Segment Start: EXTRACTED RECORDS

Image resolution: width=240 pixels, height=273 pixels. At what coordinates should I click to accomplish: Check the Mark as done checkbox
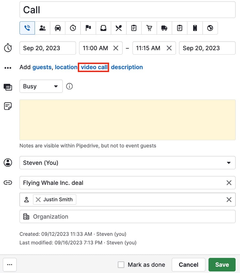point(121,264)
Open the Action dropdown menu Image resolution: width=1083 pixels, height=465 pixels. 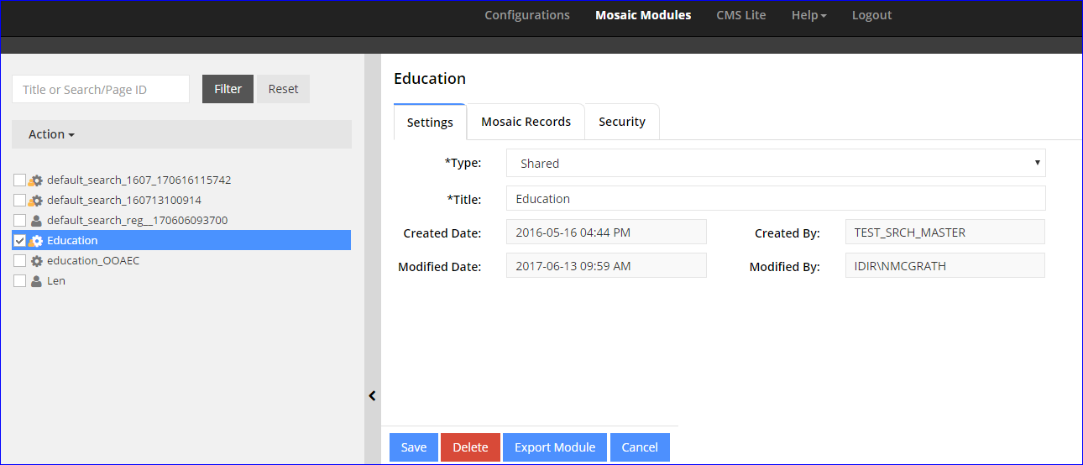(51, 134)

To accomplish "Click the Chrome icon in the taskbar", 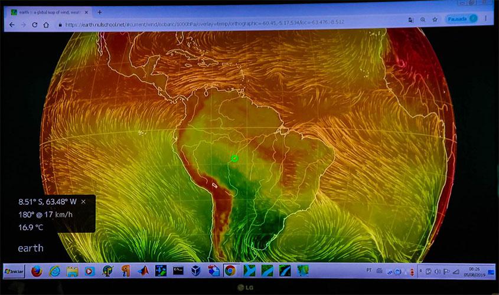I will click(x=230, y=270).
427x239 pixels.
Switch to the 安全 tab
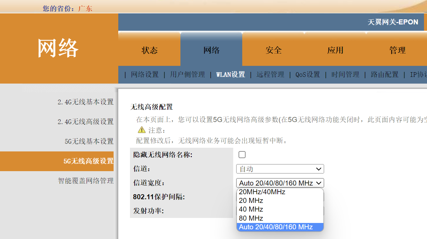pos(274,50)
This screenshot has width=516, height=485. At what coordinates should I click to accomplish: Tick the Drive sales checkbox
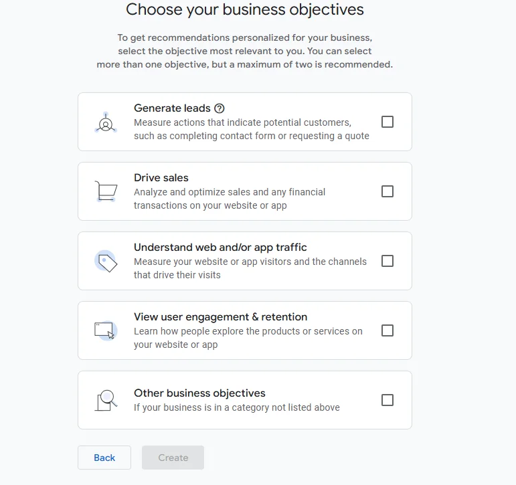click(388, 191)
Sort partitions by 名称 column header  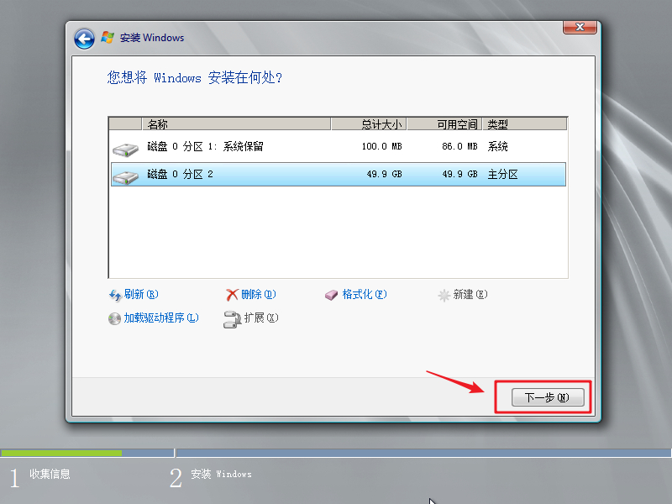pos(235,124)
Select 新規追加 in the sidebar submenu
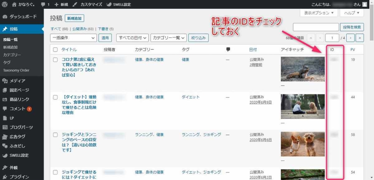The height and width of the screenshot is (180, 374). [x=10, y=47]
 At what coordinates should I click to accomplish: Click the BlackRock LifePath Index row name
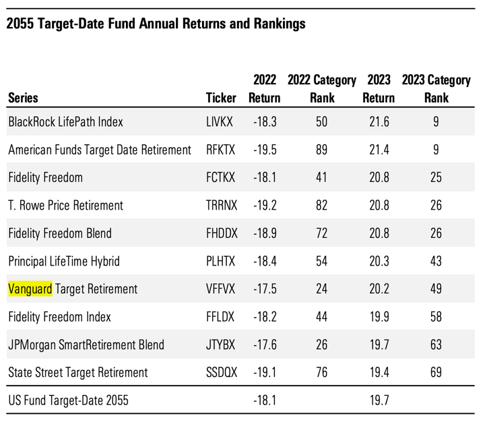click(66, 123)
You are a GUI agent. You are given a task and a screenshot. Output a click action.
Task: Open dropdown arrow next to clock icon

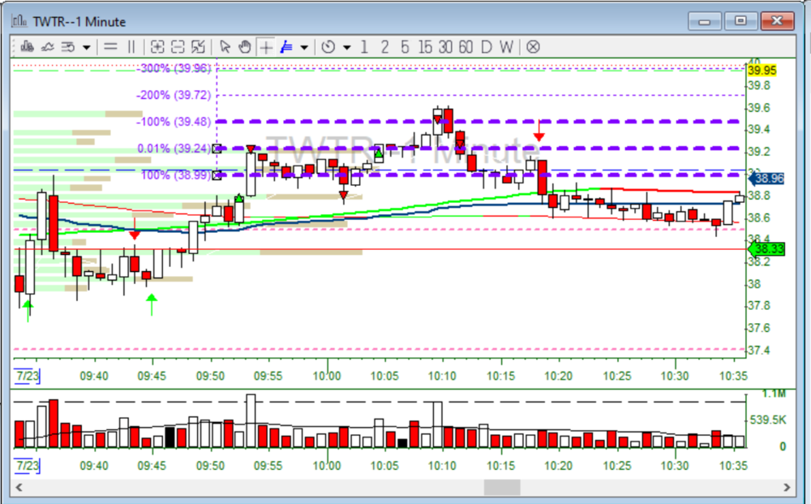tap(347, 47)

Segment End: EXTRACTED RECORDS

Transcribe only this stretch of the data: the line with "Select 新規追加 in the sidebar submenu", the line with "You are a GUI", and every line in between. Leave out the pictures.

Select 新規追加 in the sidebar submenu
The height and width of the screenshot is (180, 374). [x=10, y=47]
 At what coordinates should I click to accomplish: Click the BlackRock LifePath Index row name
click(66, 123)
You are a GUI agent. You are given a task and a screenshot. Output a click action.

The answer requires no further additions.